**Istruzioni**
1. Riassumi in due frasi il brano sulla comunità amazzonica.
2. Secondo il brano sulla comunità amazzonica, qual è la prima caratteristica distintiva di questi luoghi?
3. Riprendi il racconto sulla comunità amazzonica dal punto in cui si interrompe.
━━━ Estratto del documento
Di Davide Pavia. Ci sono posti dove conviene nascerci scalzi, bisogna ammetterlo. Ci riflettevo mentre affondavo per l'ennesima volta nel fango, lungo la strada d'accesso a una piccola comunità amazzonica, non saprei dirvi nemmeno dove sulla cartina. In una simile situazione non si fatica solo fisicamente: sovente il discorso ricade sull'esistenza d'insetti e animali letali, presenze inavvertibili e per questo onnipresenti nell'angoscia di chi, come me, si è veramente ritrovato a camminare scalzo, con dei piedi che non hanno di certo fatto i calli alle pantofole e alle Timberland, comprate apposta perchè comode.
In certi posti bisogna nascerci scalzi, appunto, perchè da grandi ci si arriva abituati a certe comodità che nella giungla non si possono reperire, seppure se ne conosca l'esistenza. La prima caratteristica distintiva di questi luoghi è la lontananza, non tanto chilometrica quanto legata all'inaccessibilità che li isola dal resto del paese. Dove finiscono le strade, ai margini del bosco, iniziano i sentieri, trasformati in fanghiglia dalle piogge e dal calpestio dei cavalli; in alcuni tratti la vegetazione s'infittisce tanto che un occhio poco esperto ne perde le tracce. Un percorso può scomparire nell'arco di un paio di giorni se il machete non tiene a bada la rigogliosa ricrescita della natura. Mi raccontava un signore di come uscisse dai confine del suo piccolo villaggio solo un paio di volte al mese, indispensabili all'acquisto di alcuni beni essenziali quali l'olio, lo zucchero e alcuni medicinali; il resto è tutto autoprodotto, dalla carne alle uova, dalle banane alla yuca, così com'è evidente dai polli, dalle oche e dai tacchini lasciati allo stato brado tra le capanne e le case di legno.
━━━━━━
━━━ Materiale di origine
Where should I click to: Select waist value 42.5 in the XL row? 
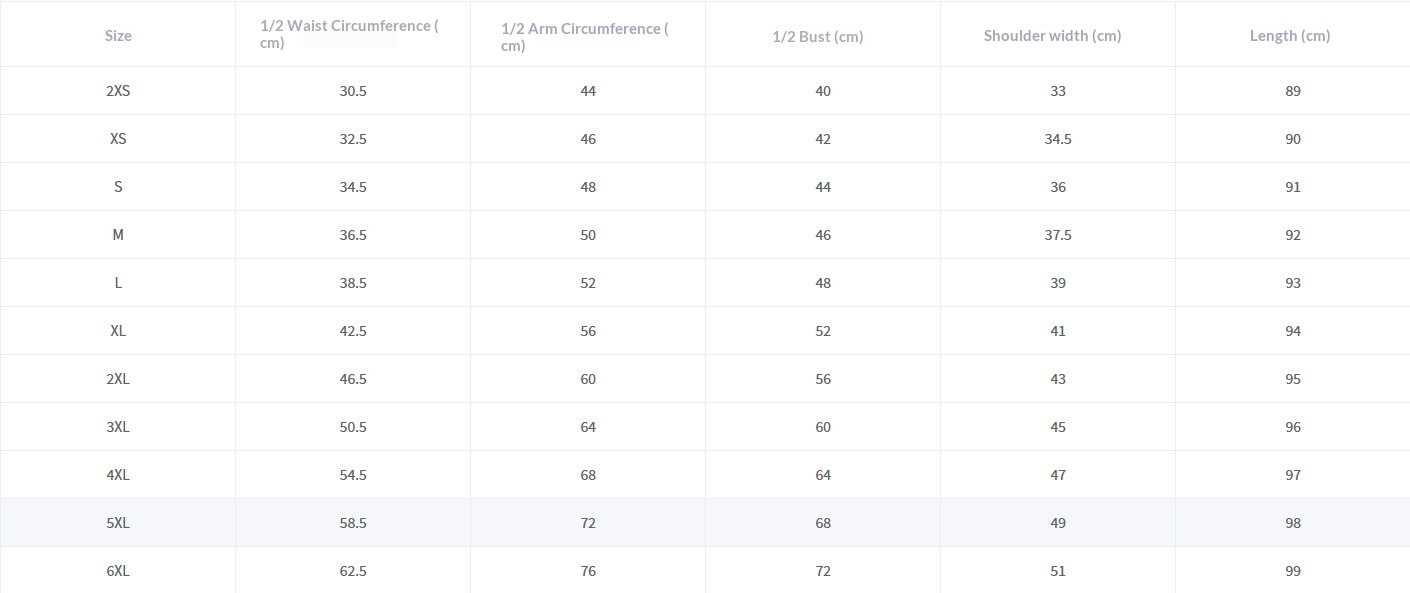pos(353,331)
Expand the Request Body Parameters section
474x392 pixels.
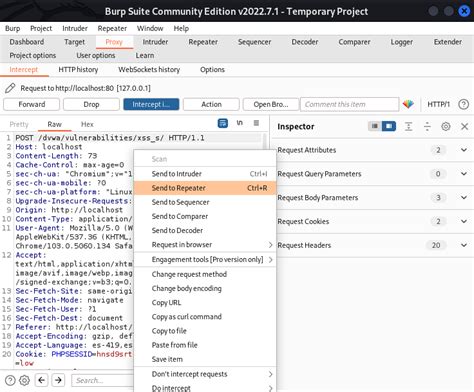pyautogui.click(x=464, y=198)
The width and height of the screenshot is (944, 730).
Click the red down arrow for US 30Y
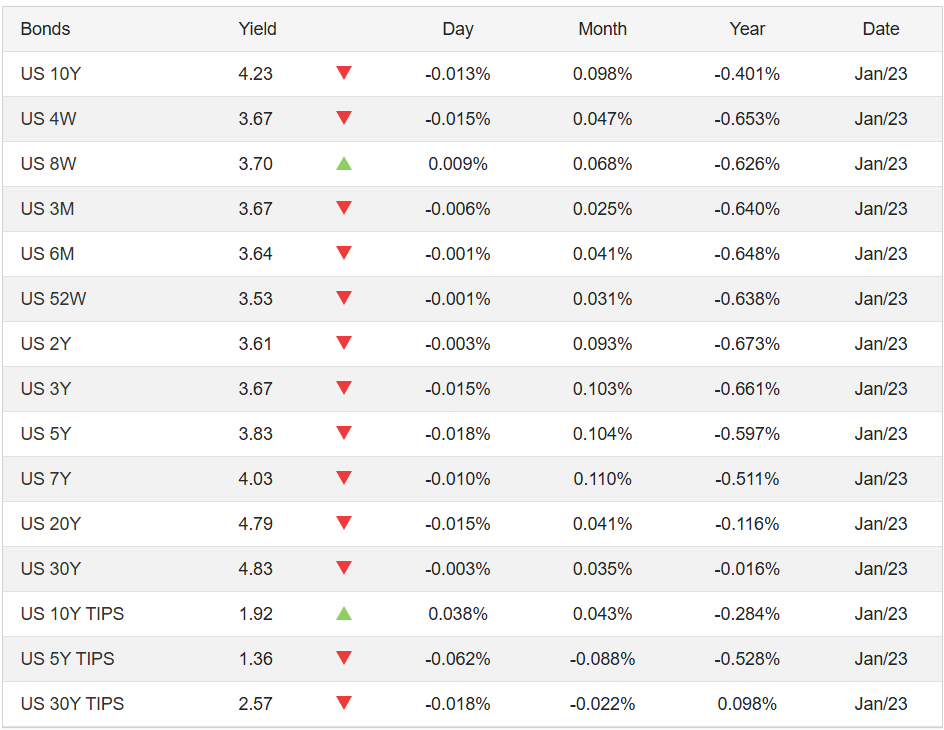coord(344,568)
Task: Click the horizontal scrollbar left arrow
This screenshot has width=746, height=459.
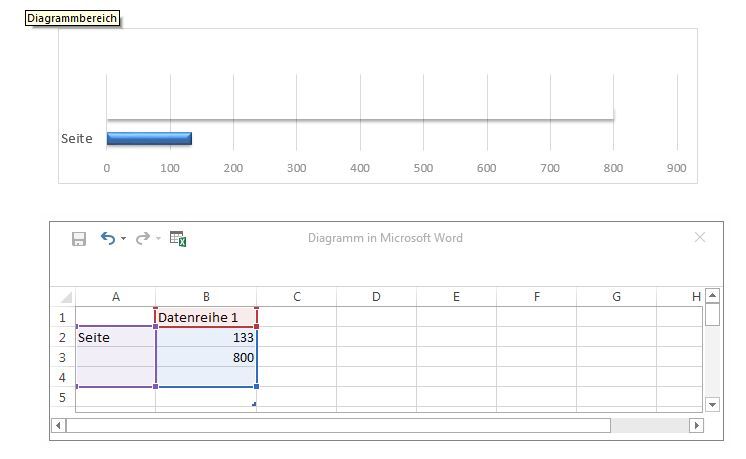Action: (58, 425)
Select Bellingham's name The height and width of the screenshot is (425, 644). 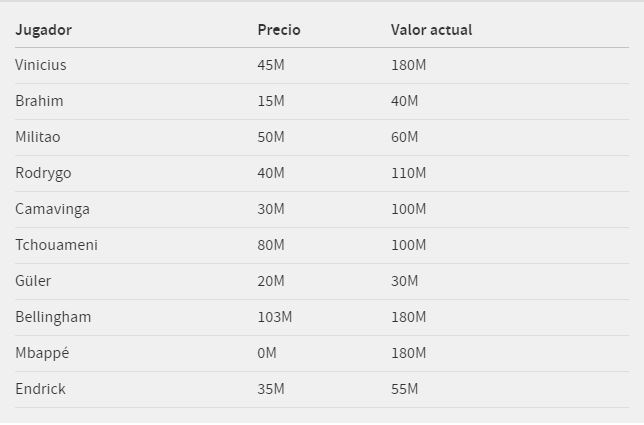point(53,318)
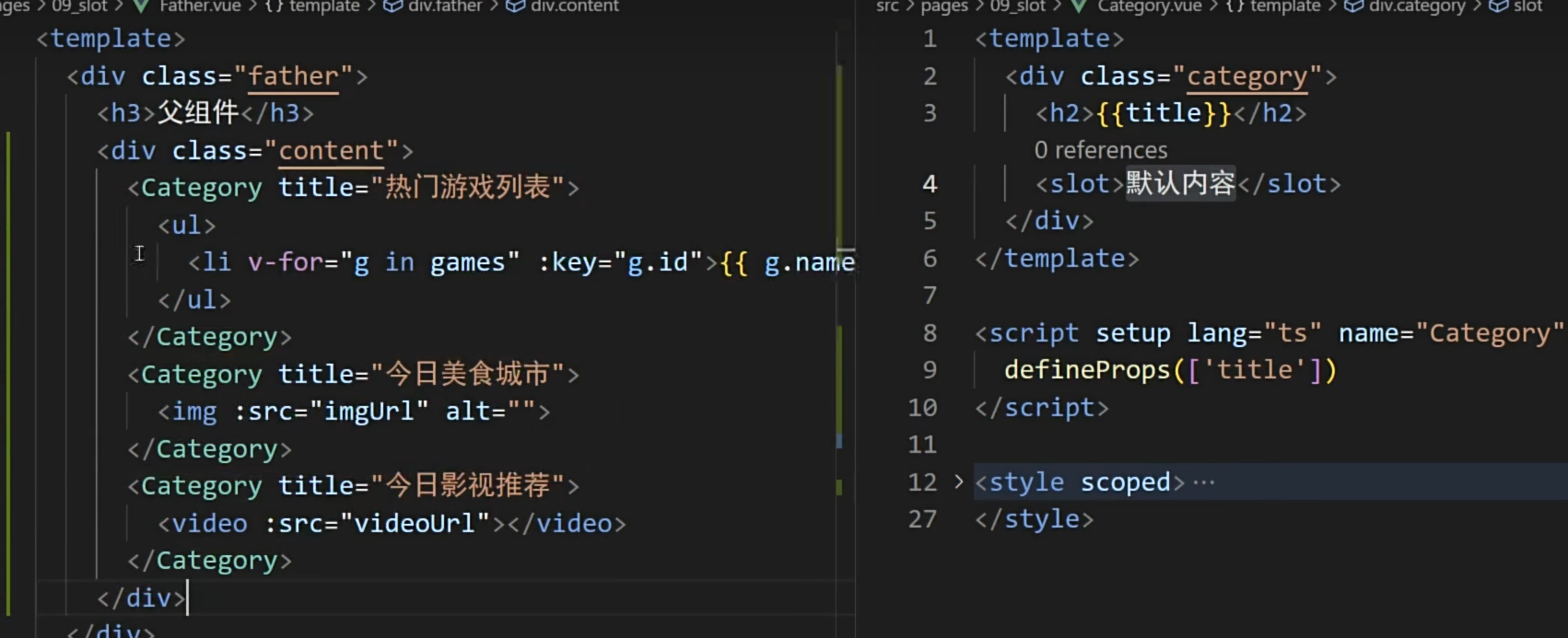Image resolution: width=1568 pixels, height=638 pixels.
Task: Click the div.content breadcrumb text
Action: [575, 6]
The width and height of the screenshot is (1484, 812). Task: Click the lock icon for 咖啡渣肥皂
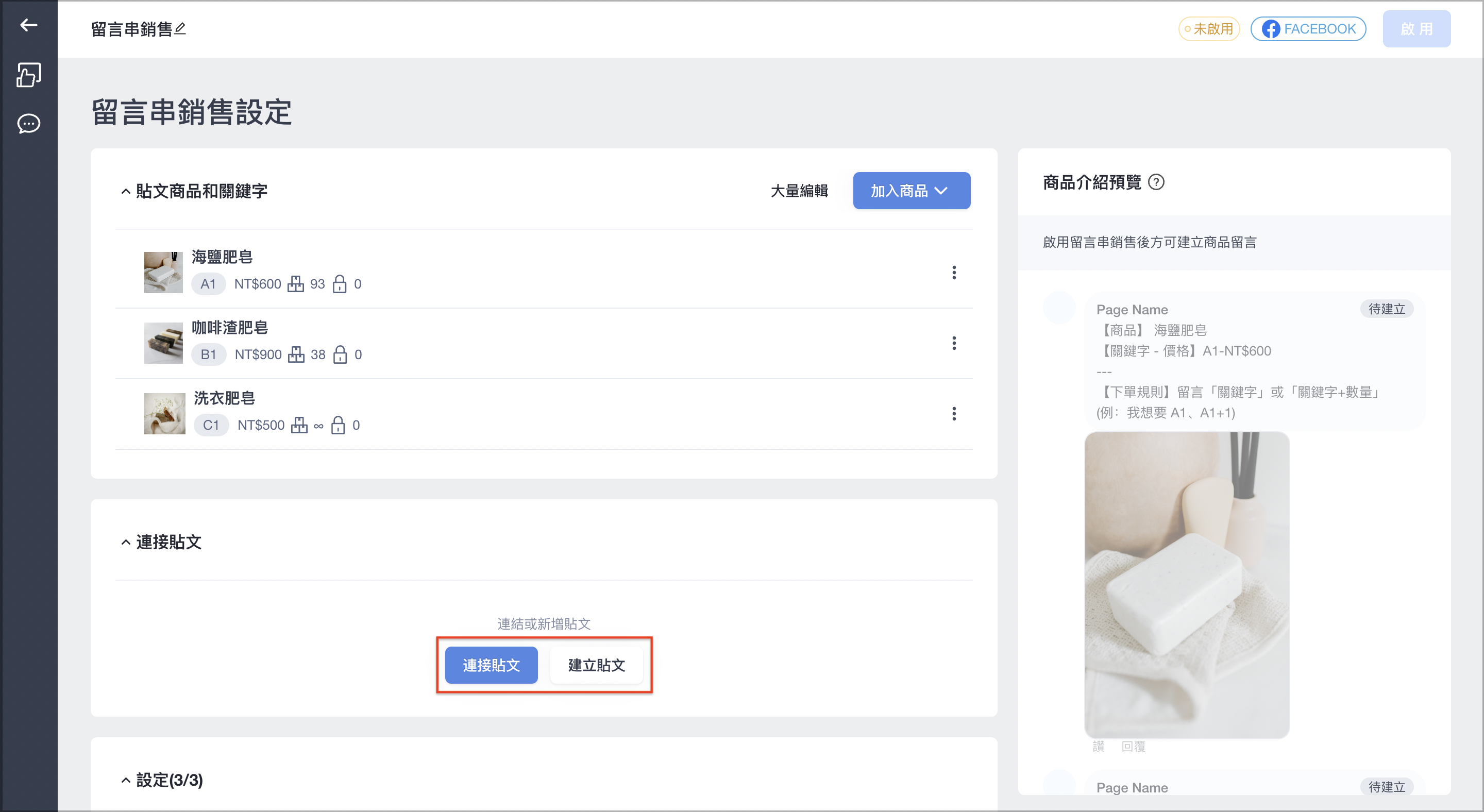point(341,354)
━━━━━━
**Risposte attese**
1. Lungo una strada fangosa verso una piccola comunità amazzonica, il brano osserva che in certi posti conviene nascere scalzi, perché chi vi arriva da adulto è abituato a comodità che nella giungla non si trovano. Questi luoghi sono isolati soprattutto dall'inaccessibilità, con sentieri fangosi che la vegetazione può cancellare in un paio di giorni, e un abitante racconta di uscire dal villaggio solo un paio di volte al mese per comprare olio, zucchero e medicinali, mentre tutto il resto è autoprodotto.

2. La lontananza, legata non tanto ai chilometri quanto all'inaccessibilità che li isola dal resto del paese.

3.
Tutto controllato, tutto naturale, tant'è che i maschi sono forti e sani come le donne, madri d'innumerevoli figli. Eppure le pance gonfie di alcuni bambini non ricordavano l'ingordigia, così come gli insetti che gli saltavano in testa non ispiravano l'igiene. Non ci sono dottori, solo curatori esperti in erboristeria, nè una stazione di polizia, dal momento che le leggi vigenti non sono quelle dello stato ma della stessa comunità, giudice e guardiana di tutti i suoi membri. C'è una scuola, una chiesa e un campo da calcio; tutt'attorno la giungla, con i suoi fiumi e i suoi versanti verdeggianti. Di questi posti si può avere soltanto un'idea, una vaga sensazione di come si possa vivere nell'isolamento e nella natura selvaggia da cui l'uomo è fuggito durante l'arco della sua evoluzione, colonizzando territori meno pericolosi e vivibili. Luoghi che affascinano appunto perchè in contrasto con l'inesorabile progresso della città e delle sue periferiche, dove l'anonimato non esiste, per quanto non esistano le anagrafi, e la natura è ancora dominante, abbastanza da farti sentire in gabbia. A questi luoghi ci affacciamo noi, pallidi e sperduti esploratori, saturi dell'inquinamento e delle negatività delle metropoli, piccole e grandi, da dove veniamo.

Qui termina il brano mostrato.